To do that, you’ll need to keep your wits about you. Combining seemingly incompatible items like rocks and sticks can create useful tools like spears used for fishing or knocking down coconuts. Timber and flint arrive in a limited stream of care packages that can start up fires used to cook meat. The longer you survive, the more items come your way, the more combinations you can make, the longer you survive and so on and so forth.

There’s a spiriting sense of DIY here; there’s no tutorial and the only hints you’ll be given come by way of your cartoonish crab companion, Carl, voiced by the ever-enthusiastic Greg Miller. You’re largely left to figure out what to do for yourself and the game is all the better for it; successful crafting comes with a rewarding sensation, as does figuring out what you’re actually meant to be doing with your freshly-made tools.

Once you’ve got the basics down you can have some fun as a survival pro, settling into an entertaining routine of rationing food, keeping an eye on cooking fish, stoking flames with flint and making sure seagulls don’t steal your grub. It’s an often amusing spinning plate contest that’s designed to really start pushing you around the 20-minute mark.

But, just like the patch of sand you’re surviving on, Island Time is a little too small. There just isn’t the level of ingenuity and invention you might have been hoping for here; most items are just combined with sticks, for example, and most of the threats you face are meager. Once you’ve learned to fish and collect coconuts you’ve learned the majority of the game and, while this is engaging enough at first, it’s not enough to keep you coming back after a few playthroughs. My best time clocked in at just under 19 minutes, during which I was essentially doing the exact same tasks from the off. Island Time fails to evolve, and that’s its biggest downfall.

Besides, there isn’t much point to repeated playthroughs aside from achievement hunting. This is that rare type of game I could actually see myself competing in leaderboards on, but there aren’t any to speak of, not to mention any sort of progression system that might make your next trip to the island a little bit different.

It’s a real shame, as the concept has such promise.
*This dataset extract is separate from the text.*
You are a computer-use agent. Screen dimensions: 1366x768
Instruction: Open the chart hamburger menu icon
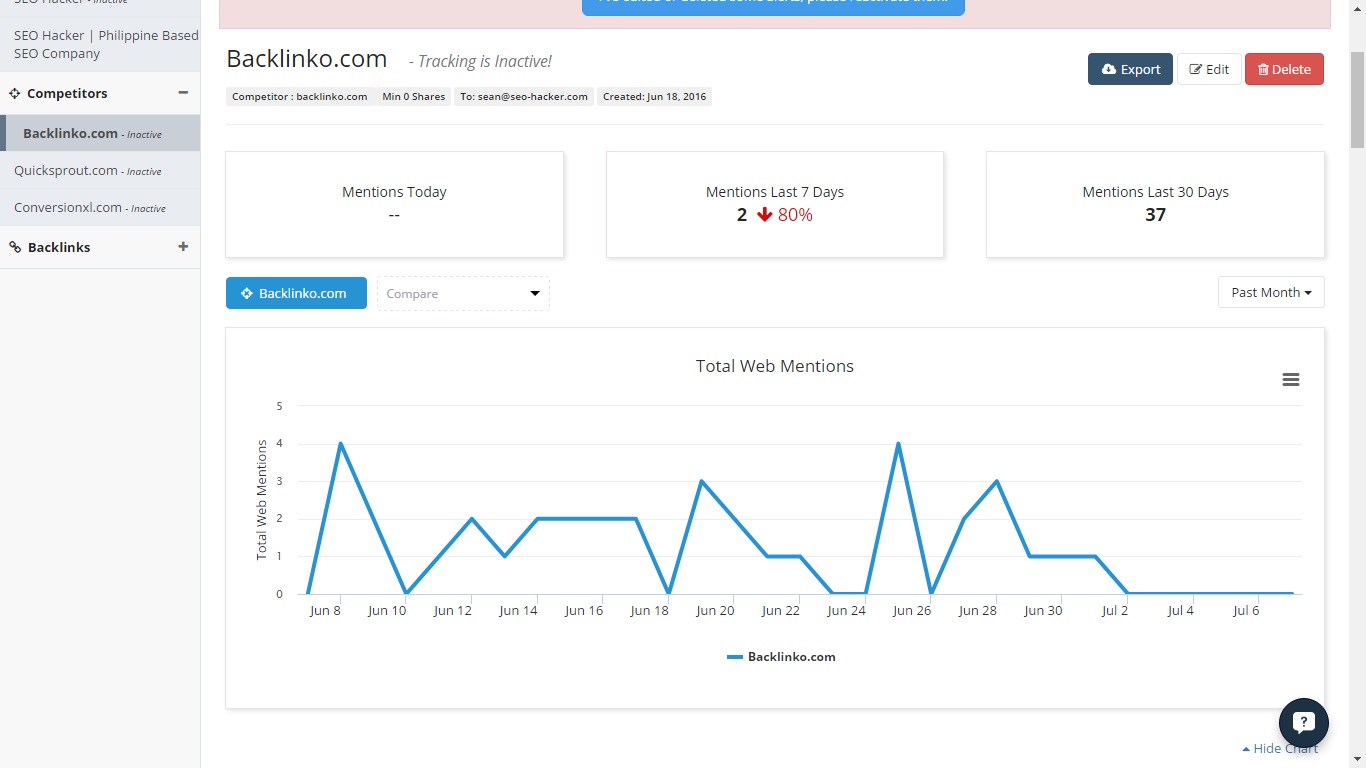pyautogui.click(x=1290, y=379)
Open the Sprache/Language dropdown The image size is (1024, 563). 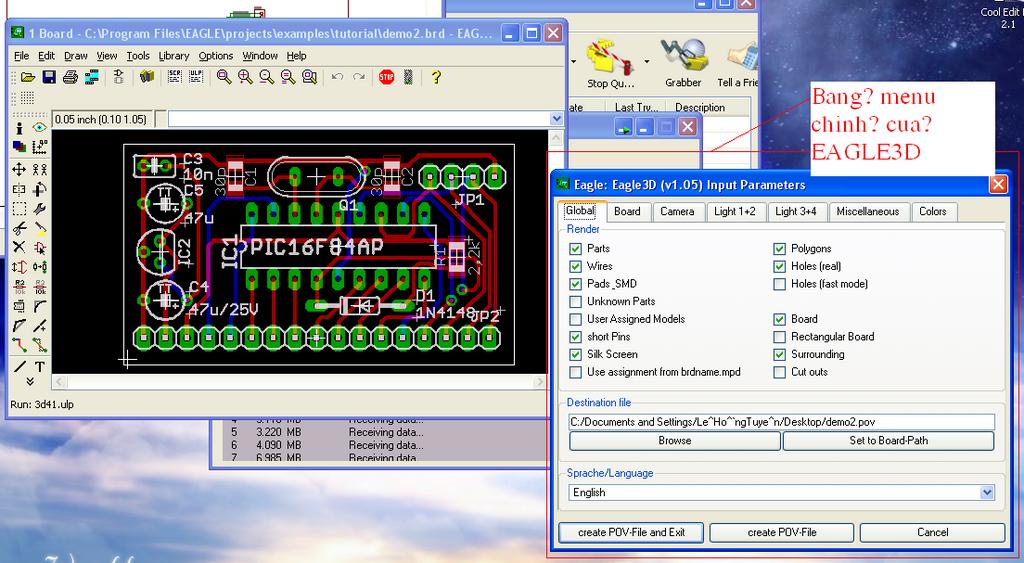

With a few more items to combine and dangers to fend off, Island Time could have been a devilishly unpredictable game of survival but instead it plays its hand far too soon.

From the bright visuals to the peppy voice acting, Island Time has plenty of charm as well as the foundations for a solid survival game. Sadly it’s far too limited in scope and can be mastered in less than an hour. With a few more fresh ideas Flight School could have had a hit on its hands, but as it stands the game’s fun is quickly-forgotten.